The first president of Iran after its 1979 revolution, Abol Hassan Bani-Sadr, has added his voice to the growing chorus calling for regime change in Iran. Bani-Sadr said in an interview that “We would also like the regime to be replaced by a democratic system. However, the position of the west with regards to the current regime is not clear.” He complained that “From my perspective the west needs to be unambiguous about its wants and wishes so that the Iranian people are reassured that it is not looking for an Iranian regime dominated by foreign powers.”
This is not the first time Bani-Sadr, who long has been in exile in France, has expressed hope for the fall of Iran’s thuggish regime. Last summer he wrote an op-ed in the New York Times comparing the popular revolt against the regime to the 1979 revolution.
But Bani-Sadr’s plea for a clear and unambiguous message from the United States has fallen on deaf ears. The Obama Administration remains open to a nuclear deal with the regime. And it continues to look for other forms of “engagement.” Monday, a prominent U.S. official indicated that he is happy to work with Iran’s ruthless regime on drug-smuggling issues. U.S. envoy Glyn Davies said that he had met with Iranian diplomat Ali Asghar Soltanieh, who not only represents Iran on nuclear matters but is the current chairman of the U.N. Commission on Narcotic Drugs. Davies said, “We are very happy to work with the chair even if he is from a country which we have differences with.”
Never mind that Iran’s surrogate in Lebanon, the Hezbollah terrorist group, has been involved in smuggling drugs into Israel and into the United States through Mexico. No wonder that Bani-Sadr has difficulty in understanding U.S. policy regarding Iran.
The Director General of the International Atomic Energy Agency today warned that he cannot confirm that all of Iran’s nuclear activities are for civilian purposes. IAEA chief Yukiya Amano told the IAEA Board of Governors, which is meeting in Geneva Switzerland, that “we cannot confirm that all nuclear material in Iran is in peaceful activities because Iran has not provided the agency with the necessary co-operation.” His statement is a slightly softer indictment of Iran’s nuclear defiance than a confidential IAEA report leaked last week that indicated that the U.N. agency had “concerns about the possible existence in Iran of past or current undisclosed activities related to the development of a nuclear payload for a missile.”
Amano’s statement will add momentum to calls for stronger sanctions against Iran at the U.N. Security Council, where the United States, Britain, France and Germany are pressing Russia and China to sign off on another sanctions resolution against Iran. Although Moscow has opposed calls for new sanctions in the past, Russian President Dmitry Medvedev today indicated that Russia may be willing to consider a new round of sanctions.

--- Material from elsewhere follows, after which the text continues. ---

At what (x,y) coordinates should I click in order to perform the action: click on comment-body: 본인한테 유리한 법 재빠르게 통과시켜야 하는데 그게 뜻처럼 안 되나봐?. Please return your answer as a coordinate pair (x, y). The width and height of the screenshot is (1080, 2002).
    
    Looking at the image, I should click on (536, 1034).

But persuading Moscow and Beijing to accede to effective sanctions will require strong American leadership. Unfortunately, the White House has fallen short on the sanctions issue, losing an entire year before pushing for another resolution. Moreover, the State Department has sought to indefinitely postpone gasoline sanctions passed by bipartisan landslide votes in both the House and Senate over the Obama Administration’s objections. This sends exactly the wrong signal about getting serious about penalizing Iran for its nuclear defiance.
The long-overdue push for a fourth round of U.N. Security Council sanctions has been aided by Iran’s rejection of a nuclear deal brokered by the IAEA to move most of Iran’s stockpile of low enriched uranium out of the country in return for fuel for a nuclear research reactor in Tehran.
The push for sanctions also has been aided by the replacement of the IAEA’s longtime Director General Mohamed Elbaradei by Amano in December. Amano has been much more forthright in detailing Iran’s continued failure to cooperate on nuclear issues, in contrast to ElBaradei who often seemed more interested in criticizing the West than carrying out his duties regarding Iran’s suspected nuclear weapons activities. After leaving the U.N. agency that he politicized to carry out his own agenda, Elbaradei now has returned to Egypt where he hopes to exploit his anti-western notoriety to launch a political career. This is a worrisome development for Egypt, but a net gain for the IAEA.